For Java 7 (as opposed to 8) use alpn-boot-7.1.3.v20150130.jar.

We use a test readset here from genomics-test-data project.

Specifying a genomics region to use from the readset

The INPUT urls are of the form https://<GA4GH provider>/readgroupsets/<readgroupset id>[/sequence][/start-end].

For example:

java -jar dist/picard.jar ViewSam \
INPUT=https://www.googleapis.com/genomics/v1beta2/readgroupsets\
/CMvnhpKTFhD3he72j4KZuyc/chr17/41196311-41207499 \
GA4GH_CLIENT_SECRETS=../client_secrets.json

Timing the reading speed from the cloud

You can run gatk-tools-java/src/main/scripts/example.sh with and without "grpc" command line parameter to see the difference in reading speed. The timing statistics are dumped to the terminal. We benchmarked x11 speed improvements with GRPC compared to REST, giving ~12,000 reads/second.

The tests were done on Platinum Genomes NA12877_S1.bam dataset, please see the detailed writeup of the test procedure and results if you want to repeat the test.

We therefore recommend running GRPC variants of command line.

Other Picard tools you can run

You can run MarkDuplicates or MarkDuplicatesWithMateCigar tools like this:

java \
  -Xbootclasspath/p:../gatk-tools-java/lib/alpn-boot-8.1.3.v20150130.jar \
  -Dga4gh.using_grpc=true \
  -jar dist/picard.jar MarkDuplicates \
  INPUT=https://www.googleapis.com/genomics/v1beta2/readgroupsets/CK256frpGBD44IWHwLP22R4/ \
  OUTPUT=output.bam \
  METRICS_FILE=output.metrics \
  GA4GH_CLIENT_SECRETS=../client_secrets.json

Figuring out a url for your dataset

In the examples above we have been using urls of the form https://www.googleapis.com/genomics/v1beta2/readgroupsets/XXX where XXX is the id of the readset.

How do you find an ID of the readset from the :doc:`/use_cases/discover_public_data/index` set or from your own project ?

We will do it step by step using the command line API client.

$ gcloud alpha genomics readgroupsets list 10473108253681171589 --limit 10
ID                      NAME     REFERENCE_SET_ID
CMvnhpKTFhDq9e2Yy9G-Bg  HG02573  EOSt9JOVhp3jkwE
CMvnhpKTFhCEmf_d_o_JCQ  HG03894  EOSt9JOVhp3jkwE
...
  • Note the NAME column - it will correspond to the file name. The ID column is the ID of the readgroupset we are looking for.

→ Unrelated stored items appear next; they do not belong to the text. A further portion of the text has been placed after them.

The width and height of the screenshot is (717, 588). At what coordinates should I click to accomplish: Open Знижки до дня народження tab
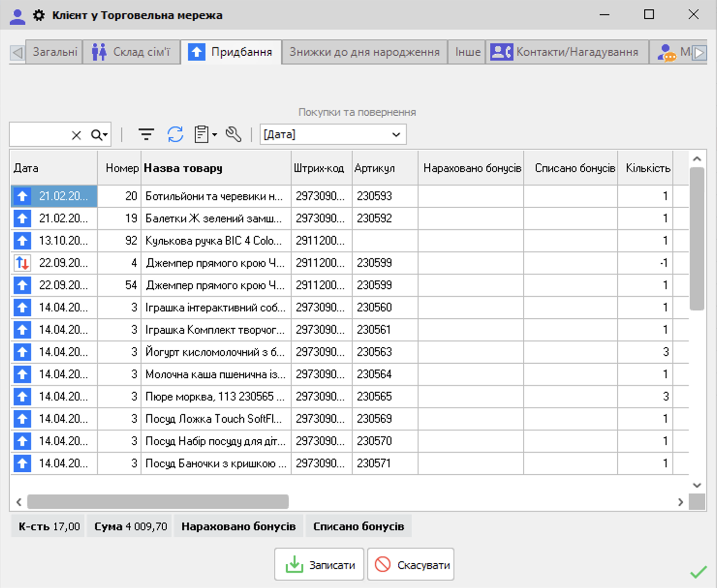pyautogui.click(x=364, y=52)
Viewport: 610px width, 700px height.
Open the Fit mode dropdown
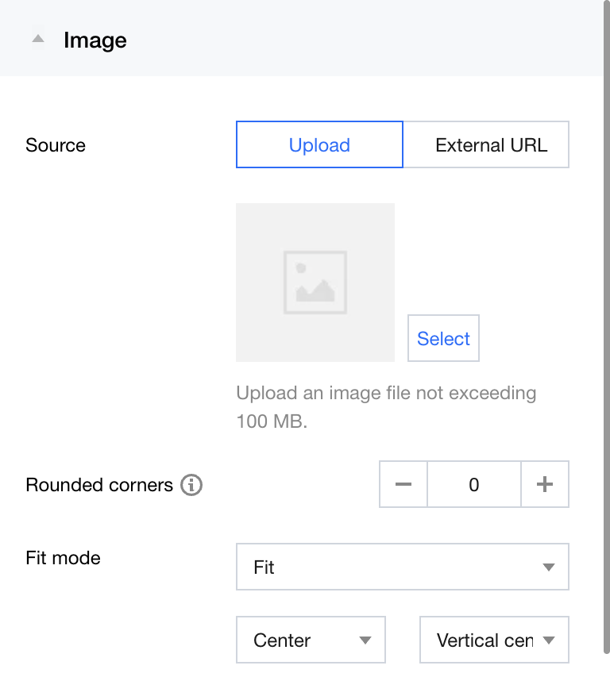(x=389, y=567)
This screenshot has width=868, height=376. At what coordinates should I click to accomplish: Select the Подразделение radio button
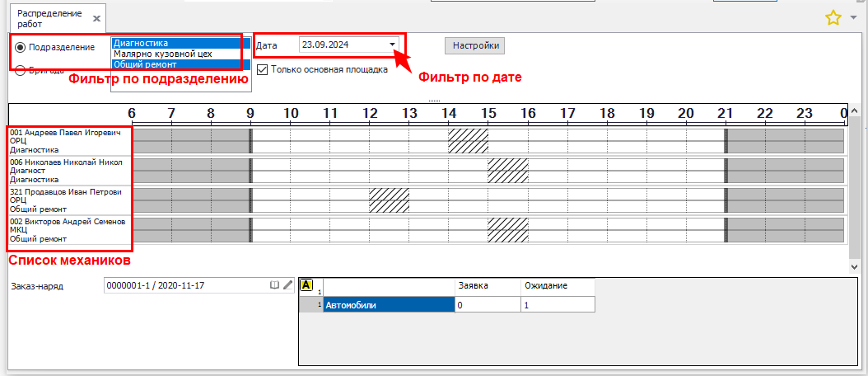[21, 47]
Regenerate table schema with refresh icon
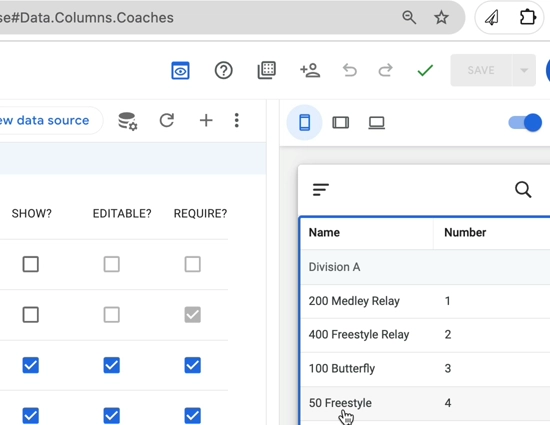Image resolution: width=550 pixels, height=425 pixels. [x=167, y=120]
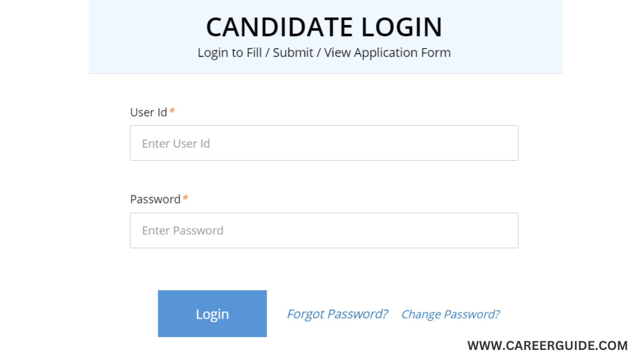Click the orange asterisk beside Password label
The height and width of the screenshot is (362, 644).
point(185,198)
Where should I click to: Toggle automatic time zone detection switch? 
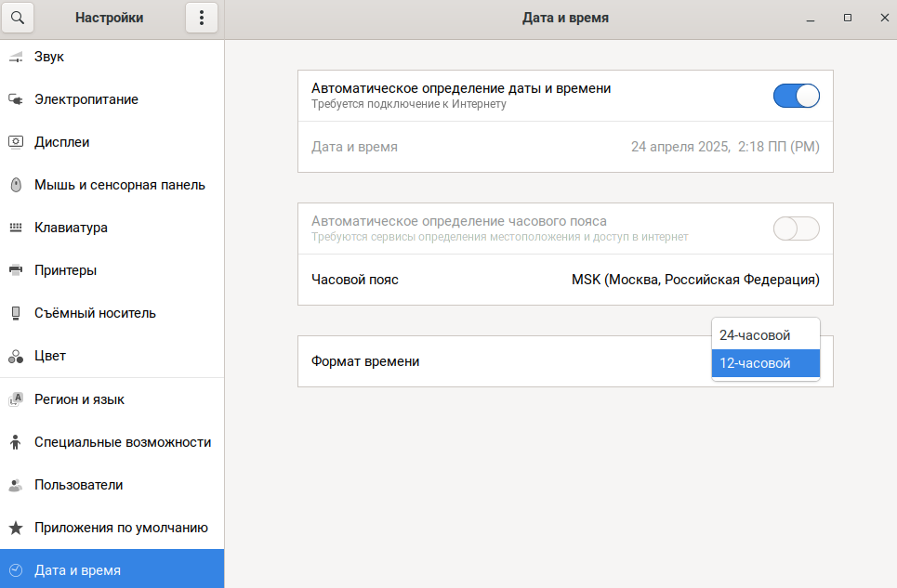[796, 229]
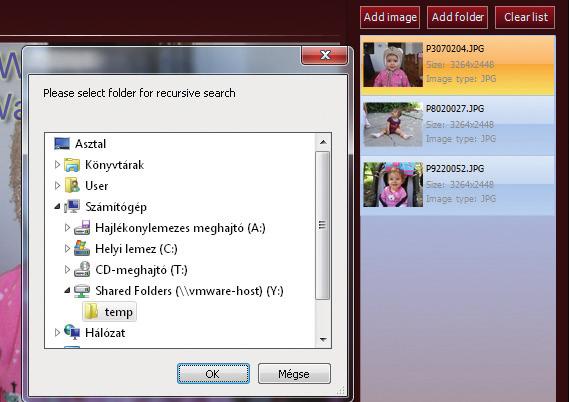The width and height of the screenshot is (569, 402).
Task: Click the Clear list button
Action: [x=525, y=17]
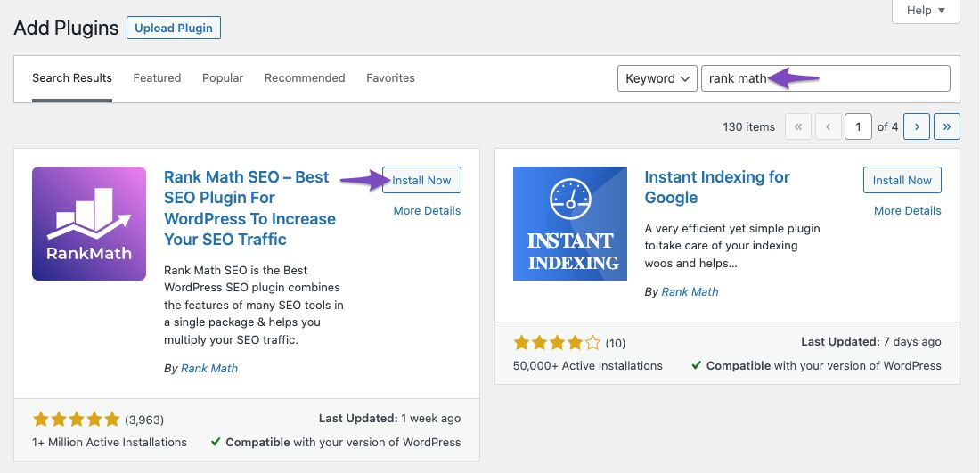Click the Upload Plugin button
The width and height of the screenshot is (980, 473).
click(173, 28)
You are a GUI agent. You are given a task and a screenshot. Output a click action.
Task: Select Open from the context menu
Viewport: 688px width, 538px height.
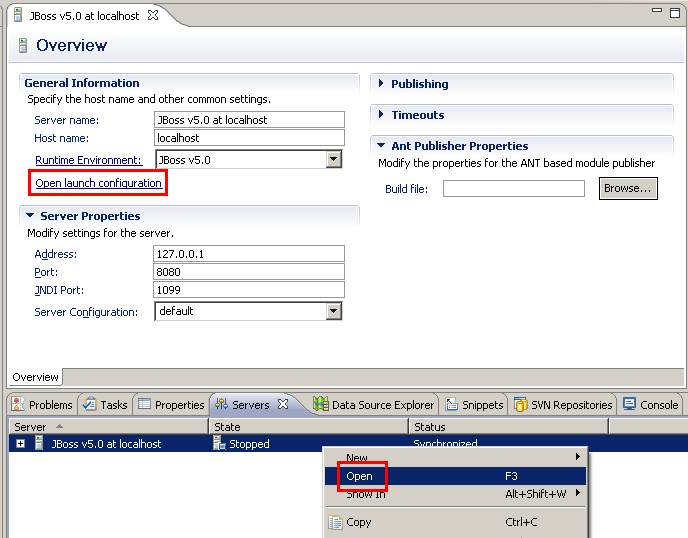tap(360, 476)
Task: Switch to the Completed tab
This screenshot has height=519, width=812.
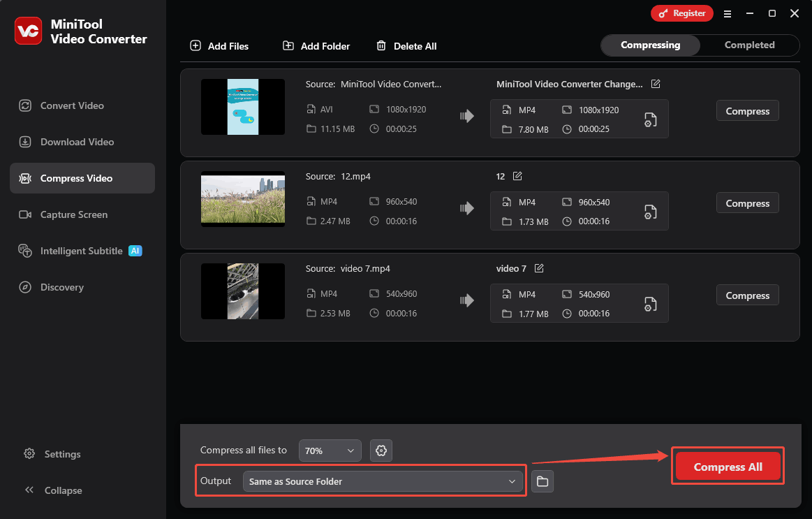Action: (748, 45)
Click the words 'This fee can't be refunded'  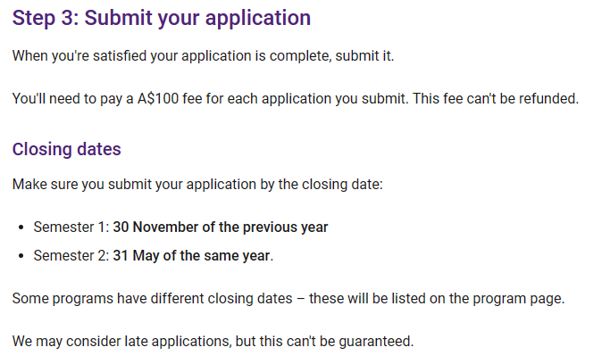(496, 99)
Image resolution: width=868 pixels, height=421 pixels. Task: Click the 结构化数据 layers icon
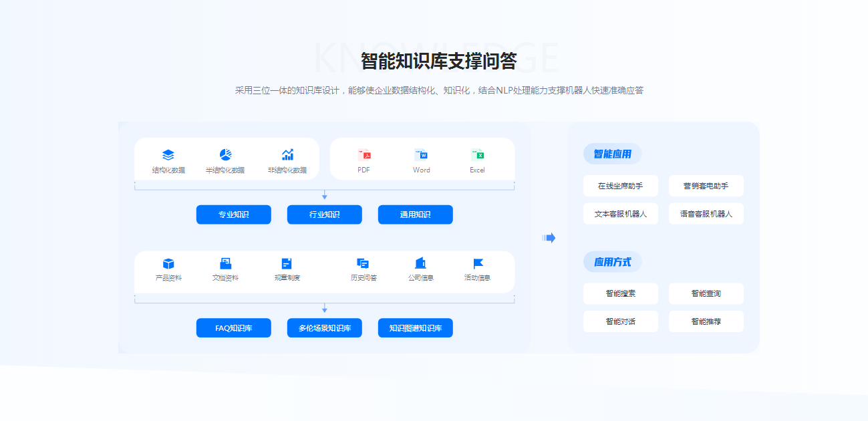[168, 155]
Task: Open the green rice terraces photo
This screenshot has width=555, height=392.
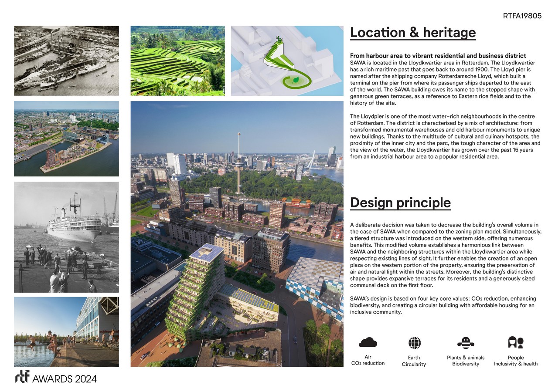Action: pyautogui.click(x=177, y=61)
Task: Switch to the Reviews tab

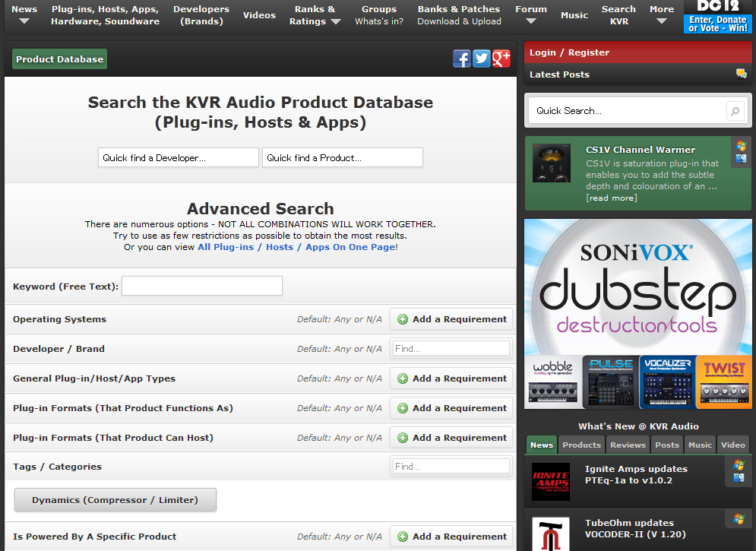Action: [x=628, y=445]
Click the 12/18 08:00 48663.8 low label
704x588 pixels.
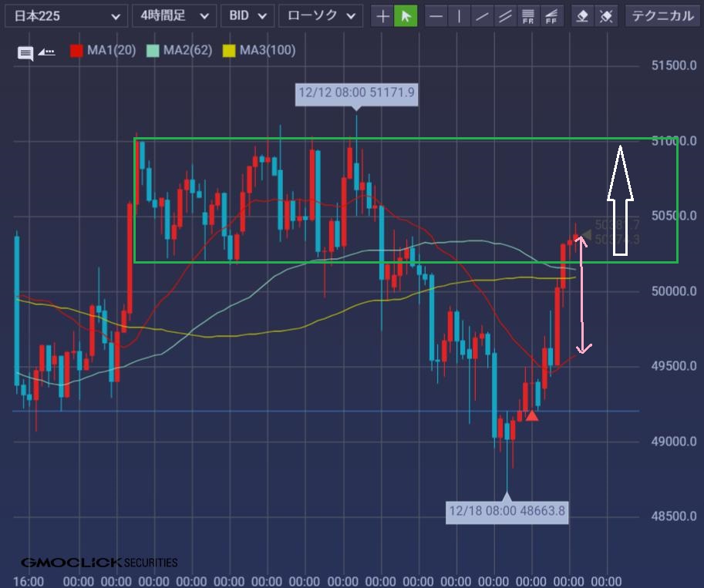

Now lets suppose we are not looking for one of the readgroupsets form the genomics public data but instead want to use one from our own project. In this case we need to figure out the dataset id for our files first, before we can use "readgroupsets list" command to list the individual readgroupsets.

  • Lets say we want to figure out which dataset ids are present under genomics test data project.
  • First we need to set the project id for subsequent commands to be our project using
$ gcloud config set project genomics-test-data
  • Now we can issue this command:
$ gcloud alpha genomics datasets list --limit 10
  • The output will list dataset(s) present in the project together with their ids and we can then use the "readgroupsets list" command to get the id of the readgroupset under one of the datasets.